Students: Give Us More Teachers or We'll Sue - NBC Southern California

Students: Give Us More Teachers or We'll Sue

The suit targets the state and LAUSD for carrying out budget cuts that lead to layoffs

    processing...

    NEWSLETTERS

    Students: Give Us More Teachers or We'll Sue
    Los Angeles Unified School District Superintendent Ramon Cortines

    A group of students is taking a novel approach to fighting teacher layoffs at their schools: they got a lawyer and are suing the school district.

    Teacher layoffs at three Los Angeles Unified middle schools have deprived thousands of low-income students of their legal right to an education consistent with statewide standards, civil rights attorneys said in a lawsuit filed today on behalf of pupils at the affected campuses.

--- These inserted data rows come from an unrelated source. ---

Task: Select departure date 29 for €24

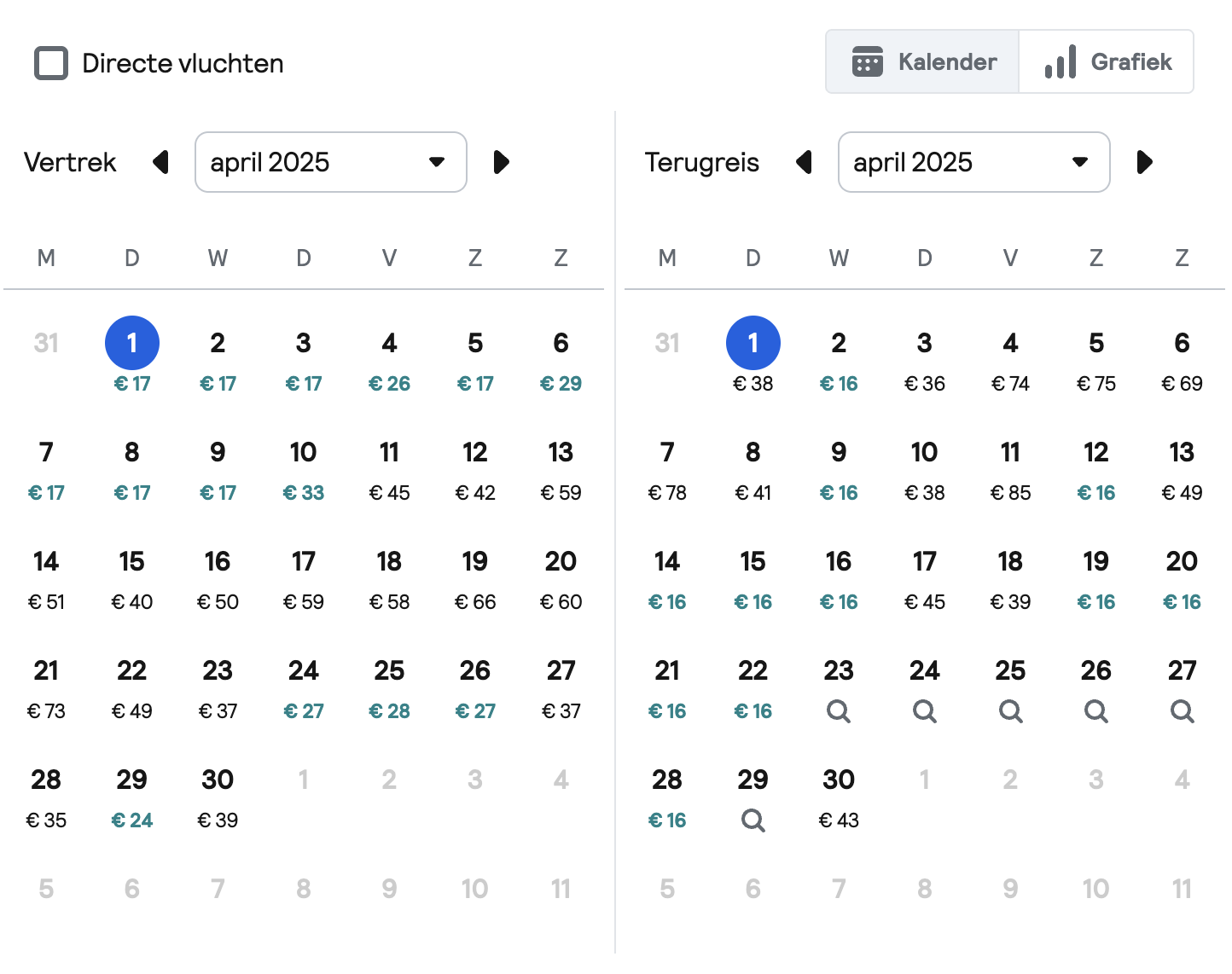Action: [132, 797]
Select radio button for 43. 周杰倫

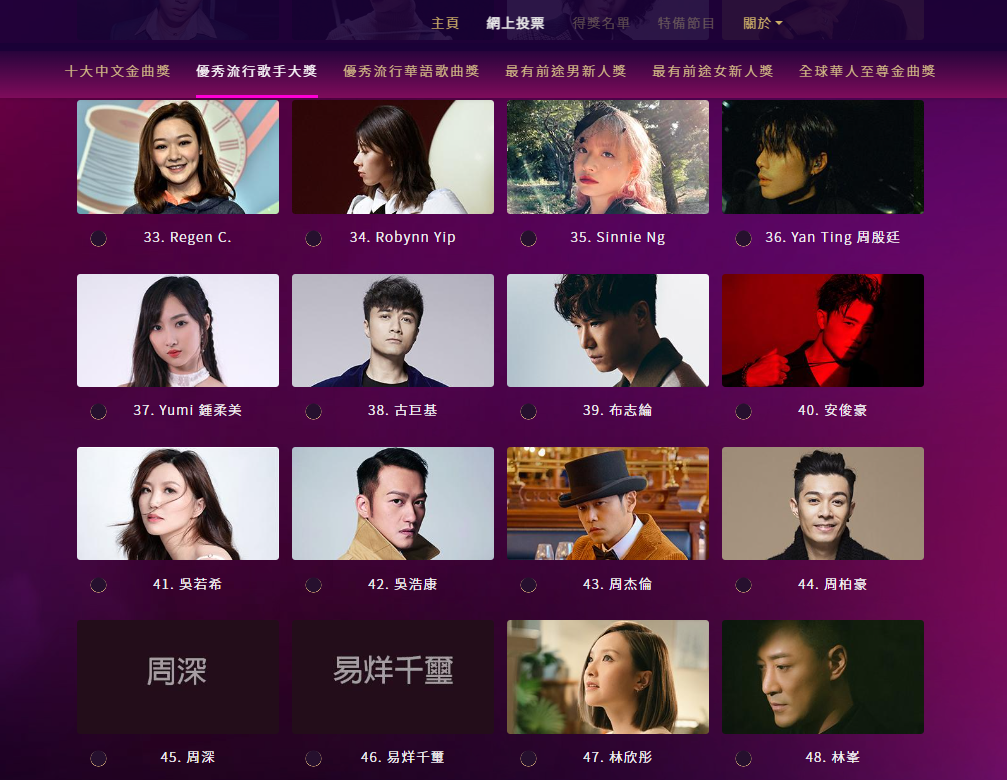pos(529,585)
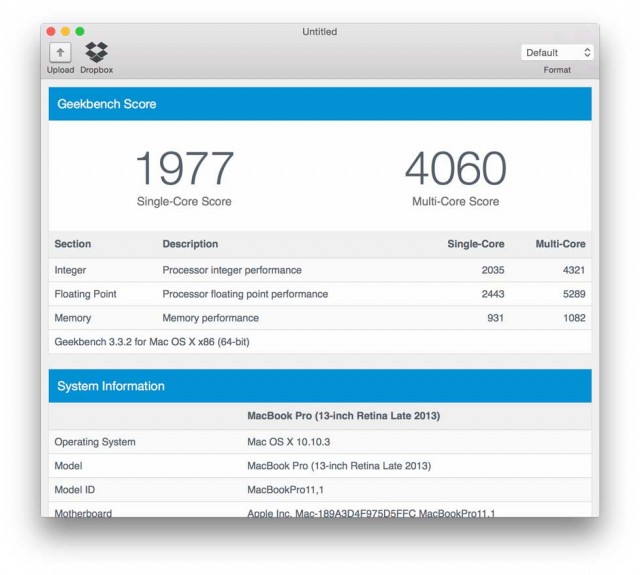Image resolution: width=640 pixels, height=575 pixels.
Task: Click the Geekbench Score section header
Action: [320, 104]
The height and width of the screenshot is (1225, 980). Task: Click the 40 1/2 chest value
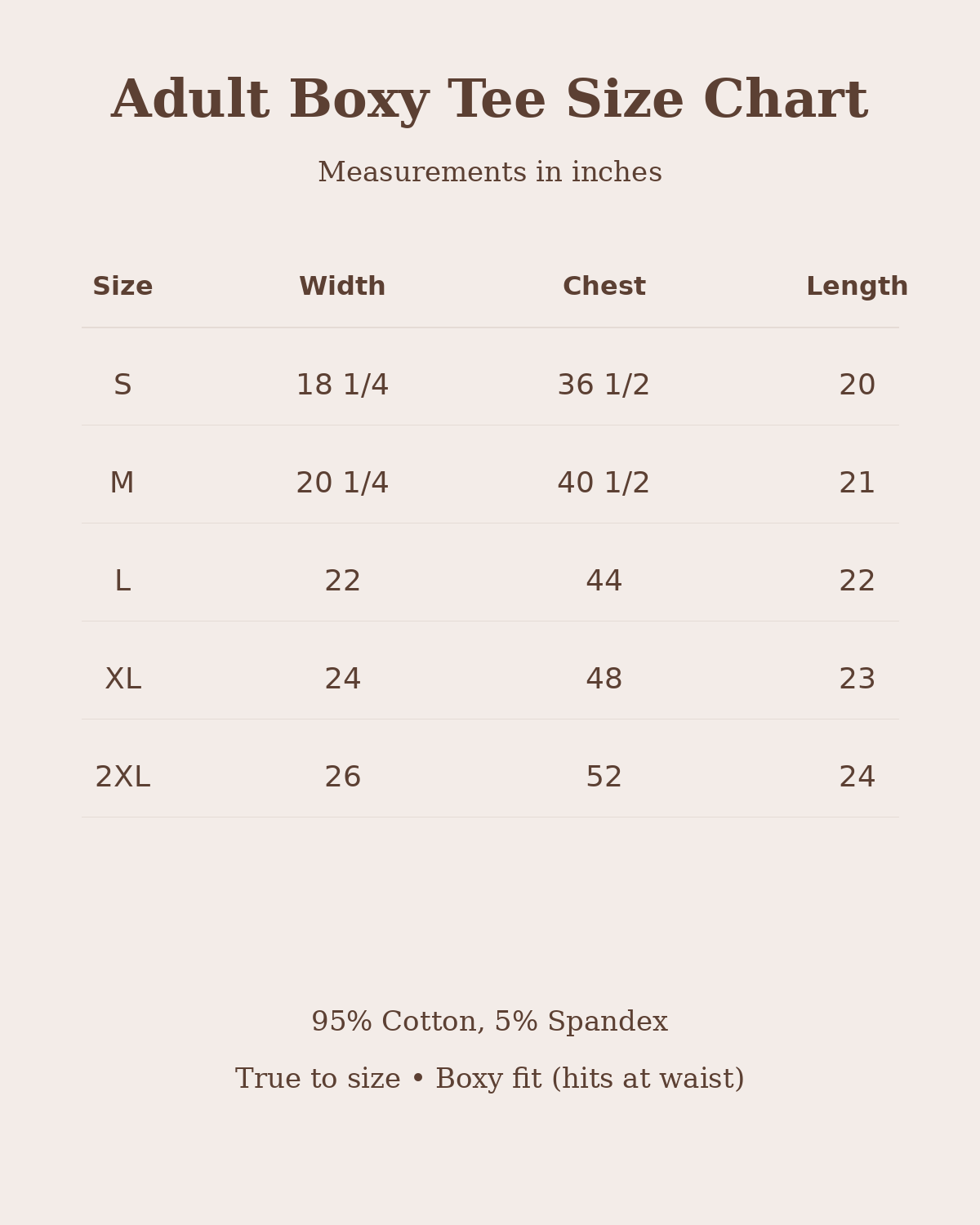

    The students are represented in the Los Angeles Superior Court lawsuit by the American Civil Liberties Union of Southern California, the Public Counsel Law Center and the law firm of Morrison & Foerster LLP.

    The suit targets the state and LAUSD for carrying out budget cuts last year that the lawyers allege disproportionately affected Gompers, Liechty and Markham middle schools and decimated their teaching staffs.

    LAUSD Superintendent Ramon Cortines said in a prepared statement that district policy prevents him from commenting on ongoing litigation, but added that layoffs of teachers and thousands of other employees are inevitable because of a $640 million budget deficit.

    Calling the layoffs "disruptive and demoralizing," Cortines said they are not in the best interests of students or the district, which is the nation's second-largest.

    According to the complaint, while many schools around the state lost no teachers to the budget crisis, more than half of the teaching staffs at the three middle schools lost their jobs as permanent teachers.

    "We have had nine different substitutes so far in my history class and it is only January," Markham School eighth-grader Sharail Reed, a named plaintiff, said in a sworn declaration. "We finally got someone in mid- December who said he is a permanent teacher, but I'm not sure how long he will stay."

    At Liechty, fully 72 percent of the teachers received layoff notices, while at Markham the layoffs included almost the entire English department along with every eighth-grade history teacher, according to the lawsuit.

    "Every student knows that you don't reform a school by removing great teachers. If government can bail out the bankers of Wall Street, then it can bail out the children of Watts and Pico-Union," Rosenbaum said.